I oscillate between feelings of despair at what’s happening 3,000km away, and feelings of deep gratitude for the simple things we take for granted here. Breakfast with our families, the signs of spring, peace.
I struggle to process news of a bombed maternity hospital - one week an expectant mother is looking forward to the birth of her baby, two weeks later she’s stretchered, injured and bleeding, from hospital, her image shared around the world as a symbol of Russian cruelty.
Hearing stories of families with small children, elderly parents or people with a disability enduring more than 24 hours of sub-zero temperatures in a border crossing queue is shocking, partly because of how easy and quickly normal life can be unravelled.
Ireland’s accelerated effort to process and welcome Ukrainian refugees has been contrasted by criticisms of racism that a similar open door policy of welcome wasn’t extended to refugees from non-European countries over the years, who instead endured the inhumane system of direct provision.
Like many Irish people, I know little about the history and complexity of the country of Ukraine but I do know a little about a very niche Ukrainian community with a connection to Irish culture.
Back in 2011, I produced an RTÉ series called Small World, a travel documentary series that told international stories with an Irish twist. The films unearthed fascinating people and places that had unlikely but unmistakable links to Ireland.
The series went to rural Brazil to tell the story of returning emigrants bringing parts of Galway back with them, travelled to Dubai to follow the Irishmen who dominate the Middle Eastern horse racing industry and visited Fogo Island in Newfoundland to meet families like the McGraths, O’Dwyers and Foleys, who have fished off that island for centuries in the most Irish place in the world - outside of Ireland.
The final episode of the series featured a 10-year-old Ukrainian boy called Nikita Chernomord, who had found 15 minutes of fame Irish dancing all the way to the finals of Ukraine’s Got Talent in 2009. He aspired to be the Michael Flatley of Eastern Europe and we filmed him at his home and competing at the 4th Annual Odessa Open Feis.
The episode of Small World is not on YouTube but you can watch Nikita’s audition and semi-final performances on Ukraine’s Got Talent on there. You don’t even need to know Russian to understand that the judges were impressed. “Super” means the same in English and Russian.
Nikita should be in his early twenties now and if he is still living in Ukraine, is just one more man in the 18-60 year old age bracket who have been asked to stay and fight the invasion of Russia.

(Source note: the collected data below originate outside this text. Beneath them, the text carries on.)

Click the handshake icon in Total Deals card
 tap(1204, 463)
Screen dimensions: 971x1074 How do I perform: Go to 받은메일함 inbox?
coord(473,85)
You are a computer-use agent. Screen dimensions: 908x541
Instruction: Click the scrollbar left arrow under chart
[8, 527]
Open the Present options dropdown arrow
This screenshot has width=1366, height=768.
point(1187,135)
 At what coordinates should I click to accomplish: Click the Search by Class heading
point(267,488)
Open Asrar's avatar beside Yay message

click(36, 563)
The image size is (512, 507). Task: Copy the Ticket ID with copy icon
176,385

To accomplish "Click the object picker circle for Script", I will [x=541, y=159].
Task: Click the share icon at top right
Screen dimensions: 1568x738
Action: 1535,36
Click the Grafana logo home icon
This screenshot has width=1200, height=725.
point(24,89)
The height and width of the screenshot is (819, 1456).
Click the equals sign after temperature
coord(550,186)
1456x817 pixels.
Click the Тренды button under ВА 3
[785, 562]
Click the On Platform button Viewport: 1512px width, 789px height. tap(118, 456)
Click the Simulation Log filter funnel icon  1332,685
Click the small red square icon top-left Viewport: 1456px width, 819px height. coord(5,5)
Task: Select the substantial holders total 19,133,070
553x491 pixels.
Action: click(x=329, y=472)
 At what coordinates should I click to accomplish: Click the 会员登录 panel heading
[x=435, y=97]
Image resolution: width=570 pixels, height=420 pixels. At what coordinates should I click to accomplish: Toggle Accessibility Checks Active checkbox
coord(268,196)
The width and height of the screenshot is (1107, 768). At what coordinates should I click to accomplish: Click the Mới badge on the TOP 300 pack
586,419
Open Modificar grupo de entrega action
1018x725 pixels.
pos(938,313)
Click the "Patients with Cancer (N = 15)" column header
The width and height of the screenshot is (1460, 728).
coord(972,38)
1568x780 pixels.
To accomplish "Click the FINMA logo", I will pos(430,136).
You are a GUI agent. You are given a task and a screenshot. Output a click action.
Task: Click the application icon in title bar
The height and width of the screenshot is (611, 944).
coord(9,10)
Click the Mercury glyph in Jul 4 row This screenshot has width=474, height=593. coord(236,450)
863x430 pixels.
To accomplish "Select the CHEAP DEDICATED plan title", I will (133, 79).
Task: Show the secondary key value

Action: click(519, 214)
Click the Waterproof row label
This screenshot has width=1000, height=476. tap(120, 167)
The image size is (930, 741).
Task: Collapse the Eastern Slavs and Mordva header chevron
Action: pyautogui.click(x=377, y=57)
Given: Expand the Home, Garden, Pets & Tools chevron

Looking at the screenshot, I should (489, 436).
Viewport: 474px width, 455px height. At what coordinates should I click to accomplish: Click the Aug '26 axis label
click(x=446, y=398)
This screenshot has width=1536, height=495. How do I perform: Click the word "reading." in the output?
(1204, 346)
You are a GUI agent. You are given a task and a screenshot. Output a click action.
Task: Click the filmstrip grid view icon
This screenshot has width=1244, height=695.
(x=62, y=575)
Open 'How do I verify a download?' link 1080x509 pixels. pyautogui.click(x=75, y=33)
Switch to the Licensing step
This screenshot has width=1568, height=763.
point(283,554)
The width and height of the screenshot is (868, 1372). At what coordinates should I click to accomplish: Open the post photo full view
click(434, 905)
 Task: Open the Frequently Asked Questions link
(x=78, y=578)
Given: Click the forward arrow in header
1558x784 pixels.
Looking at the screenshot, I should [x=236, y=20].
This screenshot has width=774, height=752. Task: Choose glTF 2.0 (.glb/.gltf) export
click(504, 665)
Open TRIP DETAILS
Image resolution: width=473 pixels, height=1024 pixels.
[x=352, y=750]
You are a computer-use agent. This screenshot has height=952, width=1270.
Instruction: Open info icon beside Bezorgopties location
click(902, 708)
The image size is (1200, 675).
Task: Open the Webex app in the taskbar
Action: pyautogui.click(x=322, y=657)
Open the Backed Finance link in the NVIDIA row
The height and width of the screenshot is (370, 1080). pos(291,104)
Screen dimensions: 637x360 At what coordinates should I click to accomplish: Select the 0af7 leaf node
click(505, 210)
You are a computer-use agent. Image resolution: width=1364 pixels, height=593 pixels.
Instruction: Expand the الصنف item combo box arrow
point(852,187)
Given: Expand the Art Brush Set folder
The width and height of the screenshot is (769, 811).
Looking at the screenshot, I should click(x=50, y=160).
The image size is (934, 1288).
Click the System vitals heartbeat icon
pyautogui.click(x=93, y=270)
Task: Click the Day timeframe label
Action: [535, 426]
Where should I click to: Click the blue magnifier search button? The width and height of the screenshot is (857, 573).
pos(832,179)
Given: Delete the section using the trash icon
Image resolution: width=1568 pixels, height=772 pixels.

Back in 2011, 20 years had passed since Ukraine gained independence from Soviet rule. The young dancers and their teachers that we filmed with had embraced their freedom and turned to the wider world for inspiration, connecting with old Irish dancing traditions and mastering the hornpipe, the jig and the reel, in the same way young dancers in Ireland might add the plié, pirouette and arabesque to their repertoires.
In a way, it should not be surprising that an Irish dancing scene flourished in Ukraine and Eastern Europe, it is just an example of how Irish dancing has become a global dance form.
The same happened to salsa and tango. Immigrants bring dance to new cities, where they become part of popular culture and globalisation spreads them further around the world. The monetisation of classes and the influence and structures of competition culture on a dance loosen connections with its original ‘identity’ and heritage. Nowadays, Irish dancing is less about being ‘Irish’ and more about achieving a specific skill set.
In Odessa, we filmed with Irish dancing teacher Viktor Bednyi, who ran the Narnia School of Irish Dance and who had taught himself to Irish dance by watching videotapes, eventually getting to meet his Riverdance hero - Colin Dunne.
University lecturer by day and Irish dance teacher by night, Julia Zapaorajenko was the organiser of the Feis and flew in Irish dancing judges from Ireland to critique the 135 dancers from all over Eastern Europe who travelled to Odessa to compete.
The Odessa Feis had it all - sparkly costumes, wigs, serious judges, and if it weren’t for everyone speaking Russian, you’d swear you were at a feis in a halla in Ireland.
Looking at Facebook posts, the last Odessa Feis seems to have taken place in August, 2020.
Now I suspect Viktor, Julia and Nikita have worries far beyond mastering their competition steps. But I hope for a future when they might dance again.